Where are you, doctor Snegirev? Is your grave still around? Doubtful, I say. Yet here, at the Old Don Cemetery, you are still remembered, even if not in a good way.
Twenty years ago, when I came here almost every day, very few people visited this overgrown, half-forgotten cemetery. Only the connoisseurs of Moscow history would bring guests of the capital here in order to give them a taste of the most important cemetery sight – a black bronze Christ, extended full-height in the niche of the monastery wall. Even back then the flowers never ran out at the feet of the Savior, while I was never partial to this testament to the Russian moderne – it is too delicate and bon-ton.
I am guilty – I do not like sightseeing. Evidently, due to the fact that these sights are too polished by the gaze, and because everything is already known about them, no mystery remains. One can locate a certain number of the acclaimed names on the Don graveyard signs: historian Klyuchevskiy, poet Maykov, architect Beauvais, Cossack Ilovayskiy XII, but the absolute majority of the local deceased did not make themselves well-known in any shape or form. The famed and celebrated were buried in St. Petersburg in that day and age, while this was Moscow, a province. The flamboyance of the individual tombstones must not mislead you – this is a testament to the wealth, not the success in life. God knows how many failed careers and insatiable ambitions are buried at the Old Don’s. You glance at all this peeling heraldry and
half-erased titles and recall the Danish king Erik the Memorable, whose resonant nickname remains, yet history somehow did not remember the reasons why his contemporaries considered him so memorable.
No one needs my elect few except for me. Their names did not resonate, while they lived, and when they died, nothing of theirs except for a stone on a grave remains in this world. Miss Ekaterina Beznosova, 72 years of age, who died in 1823 in the eighth hour after midnight and state advisor Gavriil Stepanovich Karnovich, who always led an exemplary, truly Christian life, mystifies me with the riddle of his vanished existence. This sentiment is most succinctly expressed in Igor Burdonov’s haiku “A Little-Known Fact”:
They all died –
People, who lived in the Russian state
In August of the year 1864.
They truly did die – those who fasted, made visits, read “Provincial Moscow News”, and disparaged the cunning Disraeli. Yet I feel consumed by an acute and therefore an unmistakable feeling that they are somewhere near, that it is possible to reach them; only I do not know how to catch the time that slipped away, how to grasp the edge of a mystery.
And this very edge is so near – one more try, and you can seize it, it seems. An elbow is close…
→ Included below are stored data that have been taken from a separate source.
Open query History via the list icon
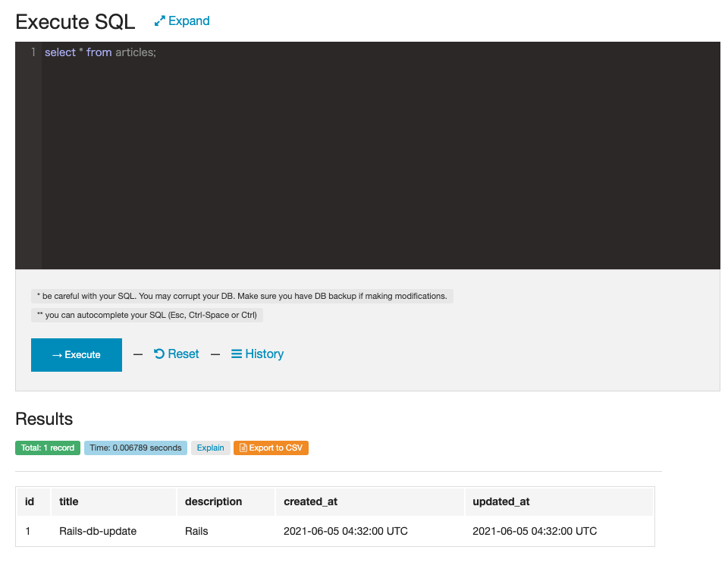The height and width of the screenshot is (575, 728). click(x=237, y=354)
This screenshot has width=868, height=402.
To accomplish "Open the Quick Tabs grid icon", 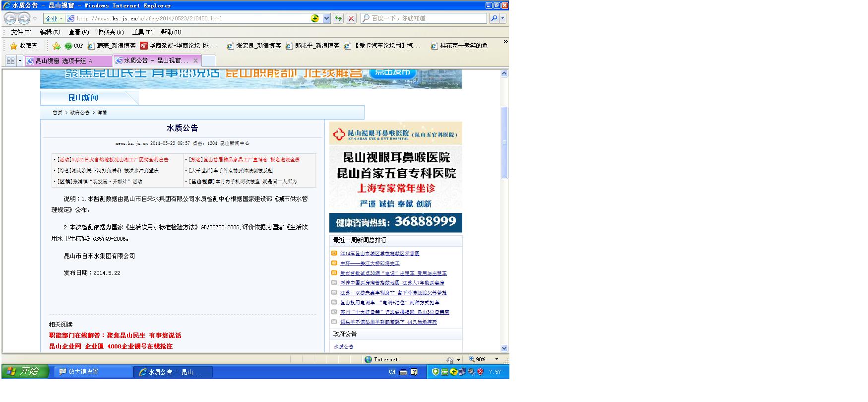I will tap(10, 61).
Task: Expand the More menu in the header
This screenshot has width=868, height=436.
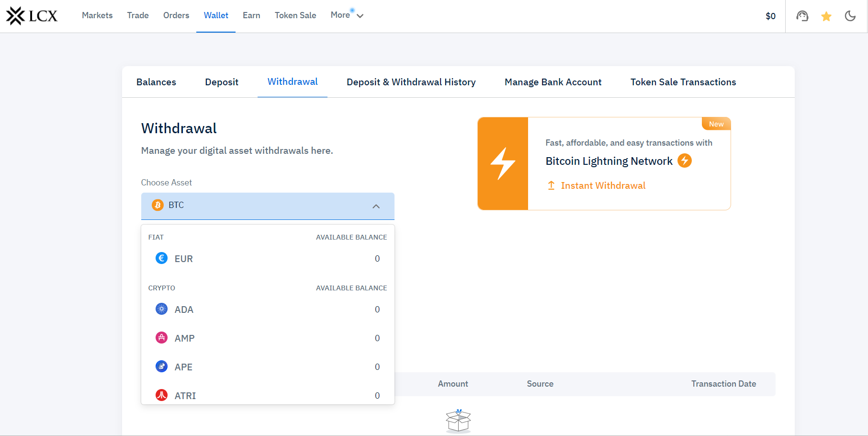Action: 347,15
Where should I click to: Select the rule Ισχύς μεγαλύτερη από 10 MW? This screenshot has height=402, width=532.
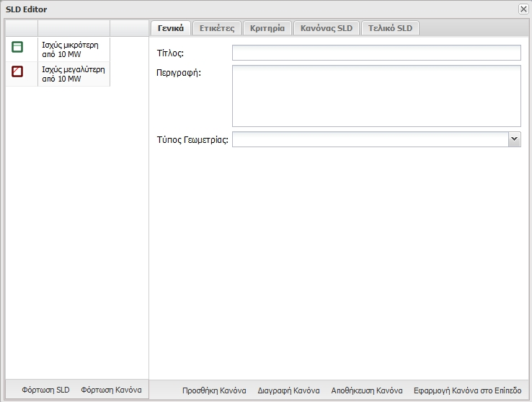71,74
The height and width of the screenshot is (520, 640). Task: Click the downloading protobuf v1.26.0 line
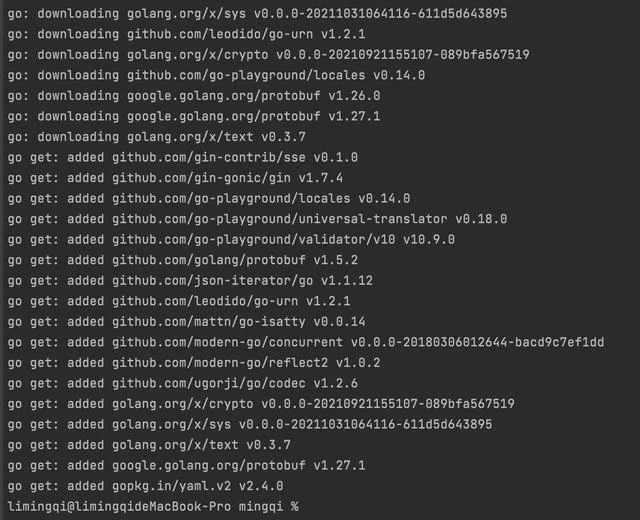(194, 96)

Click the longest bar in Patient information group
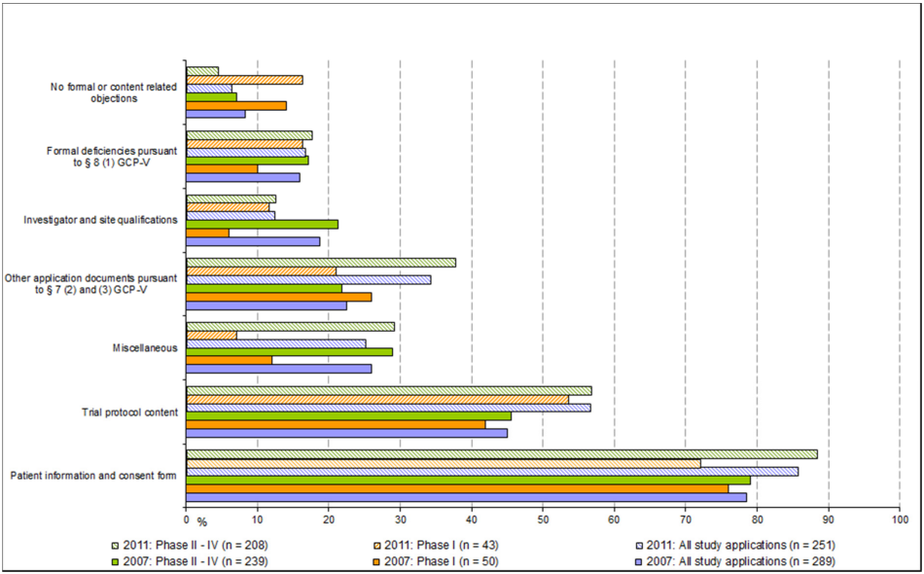pyautogui.click(x=501, y=453)
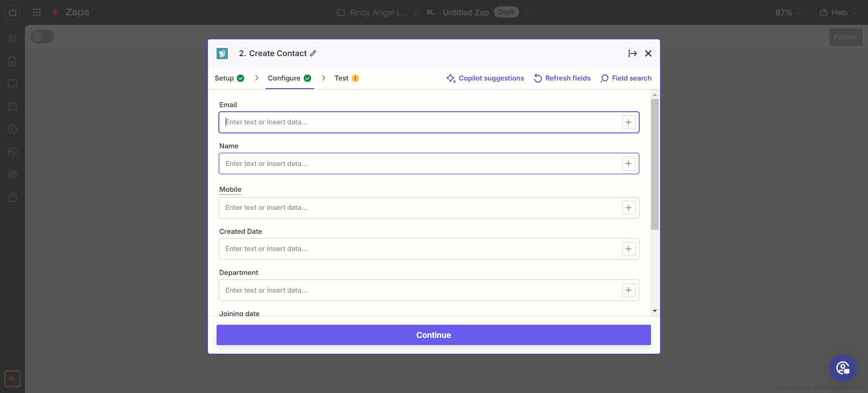The width and height of the screenshot is (868, 393).
Task: Click the home icon in top-left
Action: [12, 12]
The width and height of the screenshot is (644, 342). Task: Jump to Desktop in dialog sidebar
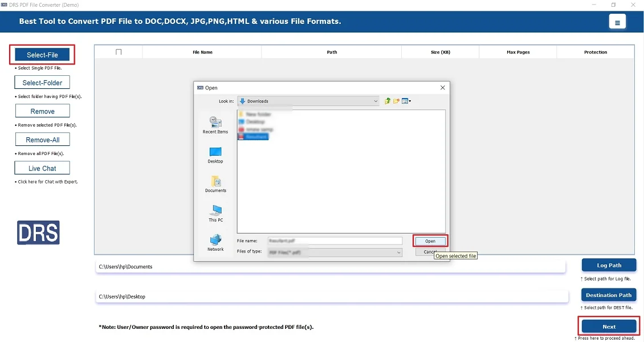point(215,154)
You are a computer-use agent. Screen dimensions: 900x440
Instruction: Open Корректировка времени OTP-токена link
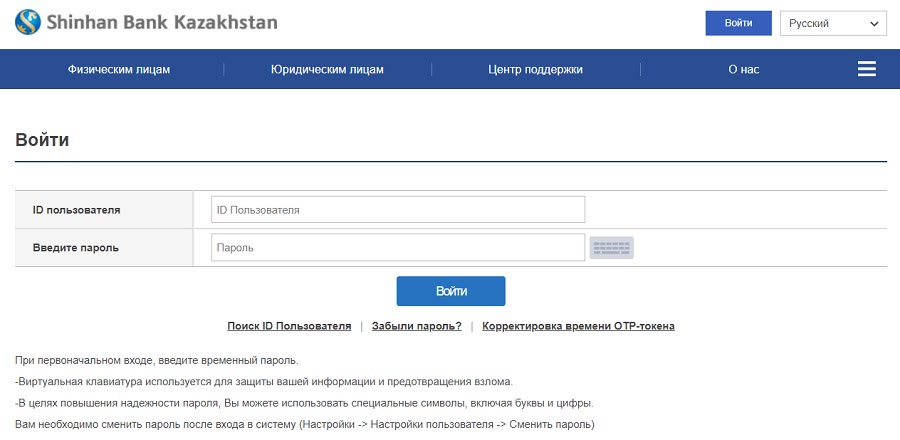point(579,326)
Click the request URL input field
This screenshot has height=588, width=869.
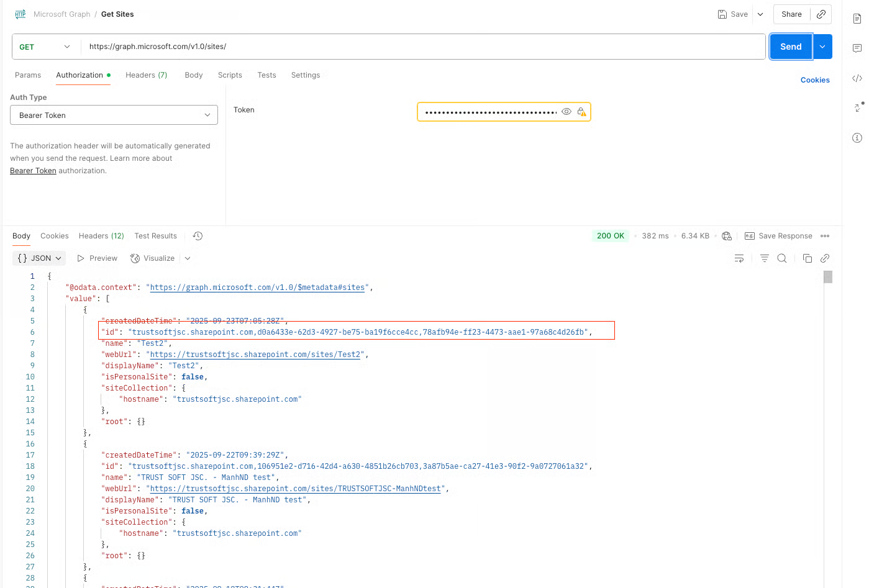click(x=422, y=47)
I compose novels about the XIX century, attempting to put into them the most important concept – the sensation of time slipping away. I inhabit my invented Russia with characters, whose names and last names are somewhat frequently borrowed from the Old Don tombstones. I do not know myself what I am trying to achieve by doing so – either pull those, who are no longer here, out of their graves, or to sneak into their lives myself.